▶ **DATA FOR ANALYSIS**
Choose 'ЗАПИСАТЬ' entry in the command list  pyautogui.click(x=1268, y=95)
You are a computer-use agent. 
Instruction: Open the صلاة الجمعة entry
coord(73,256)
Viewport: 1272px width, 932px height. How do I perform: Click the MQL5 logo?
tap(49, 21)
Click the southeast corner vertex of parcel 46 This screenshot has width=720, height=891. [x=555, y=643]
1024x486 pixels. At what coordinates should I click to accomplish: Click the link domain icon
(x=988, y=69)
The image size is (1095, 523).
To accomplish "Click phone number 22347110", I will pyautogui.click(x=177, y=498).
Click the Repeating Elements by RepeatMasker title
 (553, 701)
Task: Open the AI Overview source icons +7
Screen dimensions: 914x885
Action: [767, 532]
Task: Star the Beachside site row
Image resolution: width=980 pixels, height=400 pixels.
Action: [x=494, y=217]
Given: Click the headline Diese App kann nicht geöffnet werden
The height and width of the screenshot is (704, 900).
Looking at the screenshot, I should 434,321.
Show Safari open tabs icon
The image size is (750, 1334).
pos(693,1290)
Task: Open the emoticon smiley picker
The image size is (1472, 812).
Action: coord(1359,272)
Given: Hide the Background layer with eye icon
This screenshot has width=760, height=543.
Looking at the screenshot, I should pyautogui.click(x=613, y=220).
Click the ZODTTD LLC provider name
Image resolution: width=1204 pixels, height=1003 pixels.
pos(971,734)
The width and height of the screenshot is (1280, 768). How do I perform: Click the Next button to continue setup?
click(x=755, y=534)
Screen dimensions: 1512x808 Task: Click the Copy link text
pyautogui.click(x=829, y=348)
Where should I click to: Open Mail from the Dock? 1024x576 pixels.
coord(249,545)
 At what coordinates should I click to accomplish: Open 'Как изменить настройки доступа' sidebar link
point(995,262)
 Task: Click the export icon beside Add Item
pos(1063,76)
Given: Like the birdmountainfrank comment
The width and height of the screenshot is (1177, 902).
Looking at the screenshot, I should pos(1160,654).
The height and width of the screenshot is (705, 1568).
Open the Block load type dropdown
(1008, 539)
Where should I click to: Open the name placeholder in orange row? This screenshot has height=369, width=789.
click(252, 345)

▶ **TASK**
Your job is to retype all of the material exactly.

▶ **TASK ANSWER**
Choose 'ЗАПИСАТЬ' entry in the command list  pyautogui.click(x=1268, y=95)
You are a computer-use agent. 
Instruction: Open the صلاة الجمعة entry
coord(73,256)
Viewport: 1272px width, 932px height. How do I perform: Click the MQL5 logo?
tap(49, 21)
Click the southeast corner vertex of parcel 46 This screenshot has width=720, height=891. [x=555, y=643]
1024x486 pixels. At what coordinates should I click to accomplish: Click the link domain icon
(x=988, y=69)
The image size is (1095, 523).
To accomplish "Click phone number 22347110", I will pyautogui.click(x=177, y=498).
Click the Repeating Elements by RepeatMasker title
 (553, 701)
Task: Open the AI Overview source icons +7
Screen dimensions: 914x885
Action: [767, 532]
Task: Star the Beachside site row
Image resolution: width=980 pixels, height=400 pixels.
Action: [x=494, y=217]
Given: Click the headline Diese App kann nicht geöffnet werden
The height and width of the screenshot is (704, 900).
Looking at the screenshot, I should 434,321.
Show Safari open tabs icon
The image size is (750, 1334).
pos(693,1290)
Task: Open the emoticon smiley picker
The image size is (1472, 812).
Action: coord(1359,272)
Given: Hide the Background layer with eye icon
This screenshot has width=760, height=543.
Looking at the screenshot, I should pyautogui.click(x=613, y=220).
Click the ZODTTD LLC provider name
Image resolution: width=1204 pixels, height=1003 pixels.
pos(971,734)
The width and height of the screenshot is (1280, 768). How do I perform: Click the Next button to continue setup?
click(x=755, y=534)
Screen dimensions: 1512x808 Task: Click the Copy link text
pyautogui.click(x=829, y=348)
Where should I click to: Open Mail from the Dock? 1024x576 pixels.
coord(249,545)
 At what coordinates should I click to accomplish: Open 'Как изменить настройки доступа' sidebar link
point(995,262)
 Task: Click the export icon beside Add Item
pos(1063,76)
Given: Like the birdmountainfrank comment
The width and height of the screenshot is (1177, 902).
Looking at the screenshot, I should pos(1160,654).
The height and width of the screenshot is (705, 1568).
Open the Block load type dropdown
(1008, 539)
Where should I click to: Open the name placeholder in orange row? This screenshot has height=369, width=789.
click(252, 345)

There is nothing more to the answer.